All Rivers Having Problems

One wild salmon made Magaguadavic River trip



ST. ANDREWS – If you were not there Aug. 15, you missed this year’s salmon run up the Magaguadavic River.

On that date, a 78-centimetre multi sea winter female wild Atlantic salmon came back from the ocean to the fish ladder at the hydroelectric dam crossing the river at St. George, according to the Atlantic Salmon Federation.

“One,” Jonathan Carr in St. Andrews, the federation’s research and environment director, said. “Only one wild fish came back to the river this year,” a discouraging result after a decade of restocking.

In the 1980s as many as 1,000 salmon returned to the Magaguadavic River each year.

The Department of Fisheries and Oceans began “live gene banking” Magaguadavic salmon at the Mactaquac fish hatchery in 1998. Restocking began in 2002.

In 2007, Cooke Aquaculture provided space, material, expertise and in-kind help at its hatchery at Thomaston Corner on the Magaguadavic itself. Salmon for stocking the Magaguadavic now comes from this hatchery.

Salmon escaped from fish farms outnumber the wild fish coming up the Magauadavic every year – 19 and counting in 2012, Carr said.

Wild fish returning to spawn dropped to two in 2004 but reached six in 2009, 12 in 2010 and 18 last year.

Then, one this year.

“It’s not surprising because all the other local rivers have dropped,” Carr said. “The St. John was terrible this year.”

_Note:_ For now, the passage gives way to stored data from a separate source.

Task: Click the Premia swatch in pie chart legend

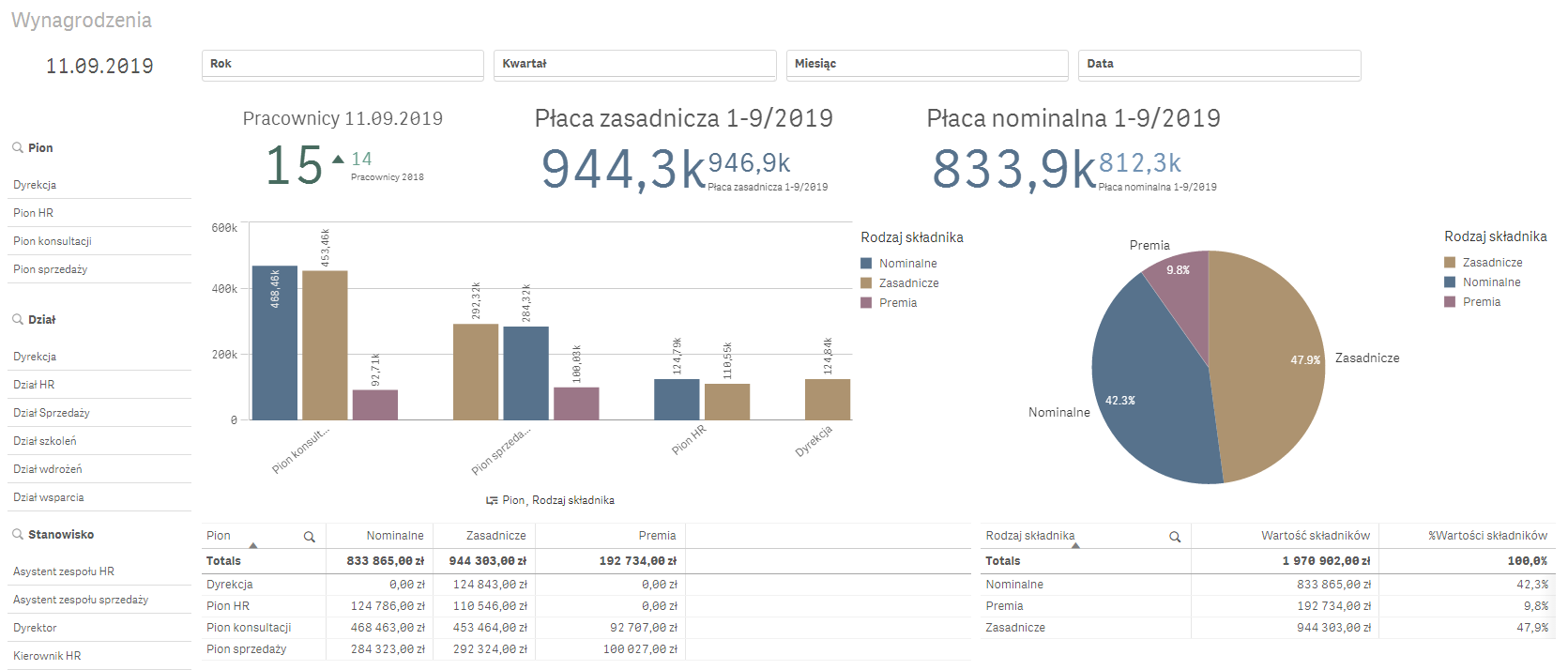Action: click(x=1450, y=302)
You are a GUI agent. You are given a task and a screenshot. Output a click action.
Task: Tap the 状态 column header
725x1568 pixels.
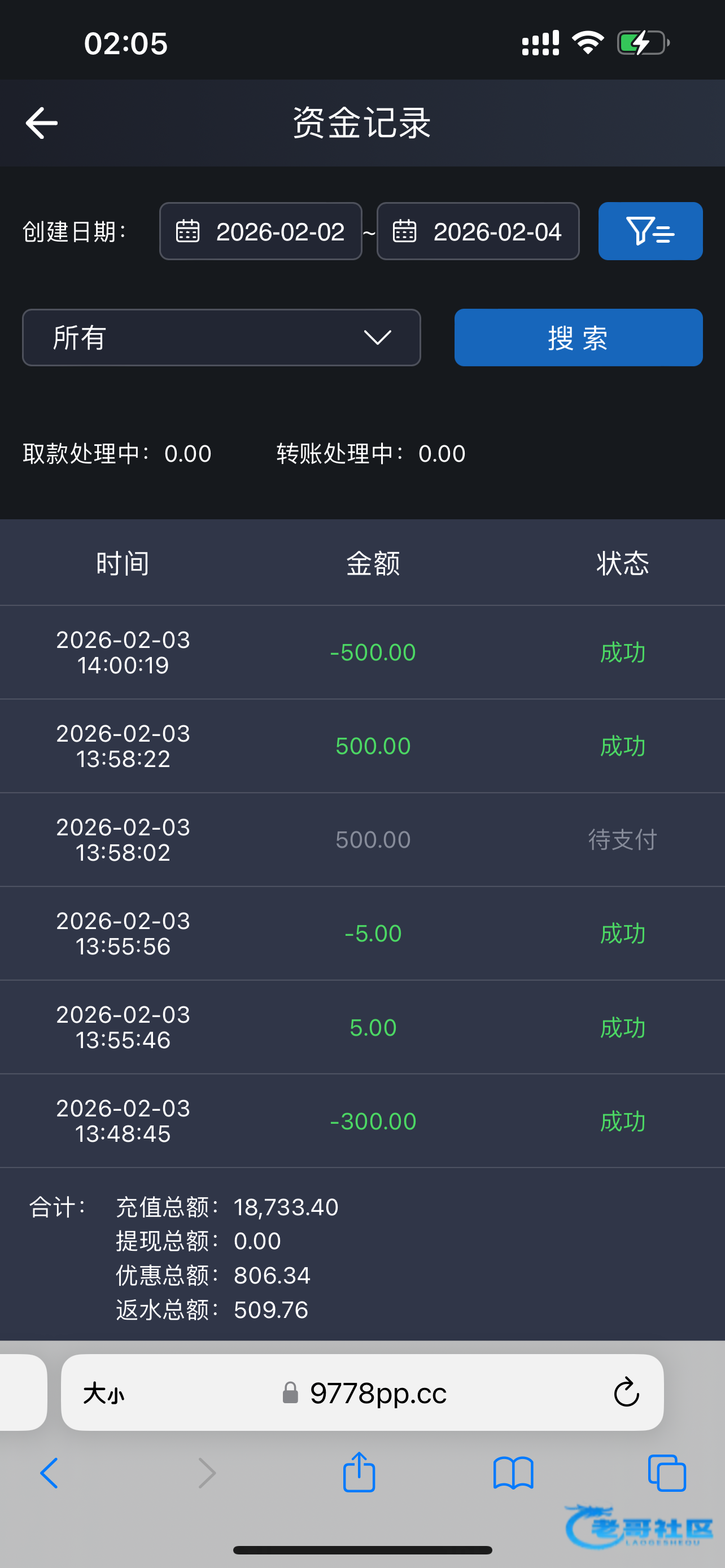pos(622,563)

Up until Oct. 1, only 84 grilse (salmon that return to spawn after one year at sea) and 104 MSW salmon (that spend two or more years at sea) came up the river to the Mactaquac Dam, according to figures the federation cited from Fisheries and Oceans. To the same date last year the numbers were 941 grilse and 624 MSW salmon at Mactaquac.

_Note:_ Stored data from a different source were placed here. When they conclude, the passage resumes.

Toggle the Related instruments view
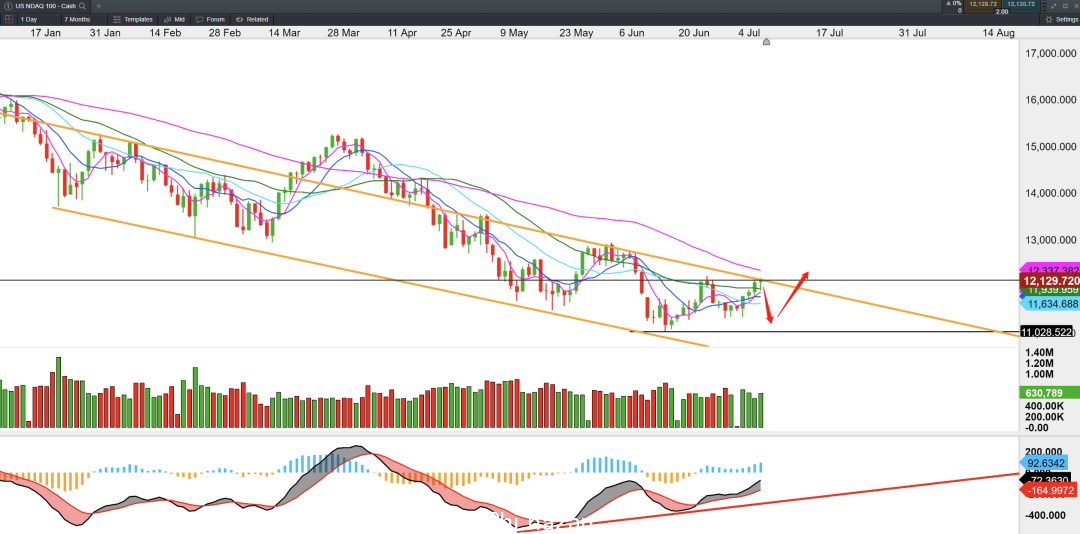This screenshot has height=534, width=1080. [252, 19]
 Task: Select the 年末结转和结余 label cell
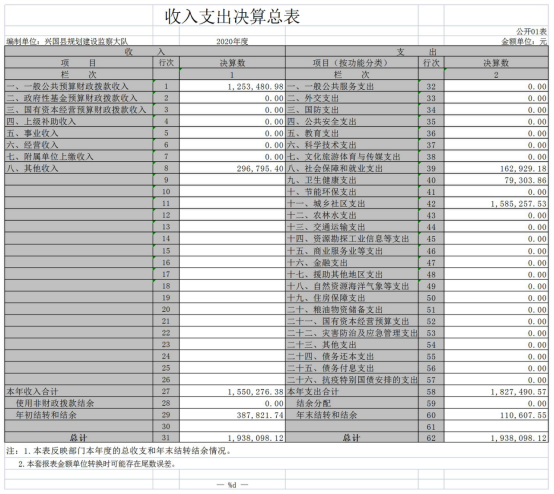[x=352, y=414]
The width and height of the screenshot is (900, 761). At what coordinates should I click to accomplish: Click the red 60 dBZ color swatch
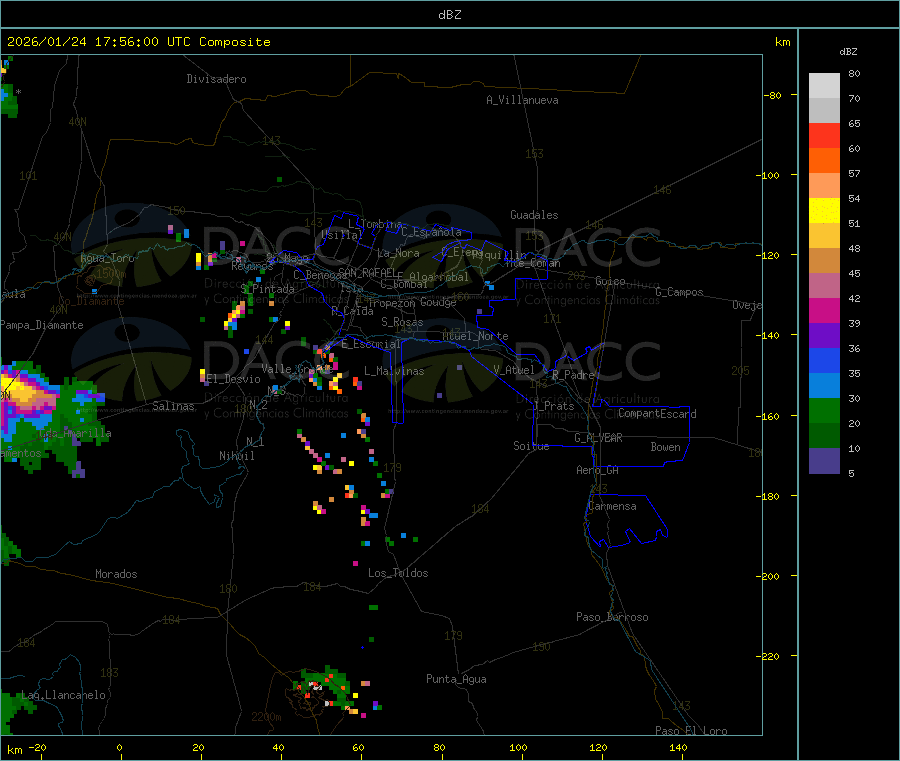[824, 135]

At the Nashwaak River counting fence, the numbers to Oct. 1 were 16 grilse and 38 MSW salmon, compared to 401 grilse and 230 MSW salmon to the same date last year, the federation reports.

Reports from the Miramichi River system, which drains into the Gulf of St. Lawrence, reflect the same trend.

To Oct. 14, a total of 206 grilse and 141 MSW salmon were counted at the Northwest Miramichi barrier, compared to 842 grilse and 265 MSW salmon to the same date last year, according to figures provided by the federation.

In the Dungarvon, a tributary of the Renous River which flows into the Main Southwest Miramichi, the numbers were 166 grilse and 128 MSW salmon to Oct. 14, compared to 633 grilse and 267 MSW salmon to the same date last year.

In the Magaguadavic River, exotic fish including smallmouth bass and, since 2003, chain pickerel, prey on juvenile salmon. But this does not explain the low numbers returning from the ocean, according to scientists and conservationists.

For every 100 smolt that go to sea in the spring, about seven should come back to spawn, Carr said. The numbers did not reach that this year, especially in the Magaguadavic.

Possible factors include collapse of other species such the northern cod, which seals and other creatures eat, and warmer water temperatures affecting what the salmon eat.

“So there is a whole suite of factors,” Carr said. “I’m saying that marine mortality is a big issue for us right now.”

In some Gulf of St. Lawrence rivers, scientists surgically insert two-centimetre sonic “pingers” in salmon, then deploy receivers to record what happens to individual fish, Carr said.

He does not give up on salmon in Charlotte County rivers. Monitoring, including electro-fishing surveys, still finds juvenile salmon in New, Pocologan and Digdeguash rivers and in Dennis Stream, Carr said.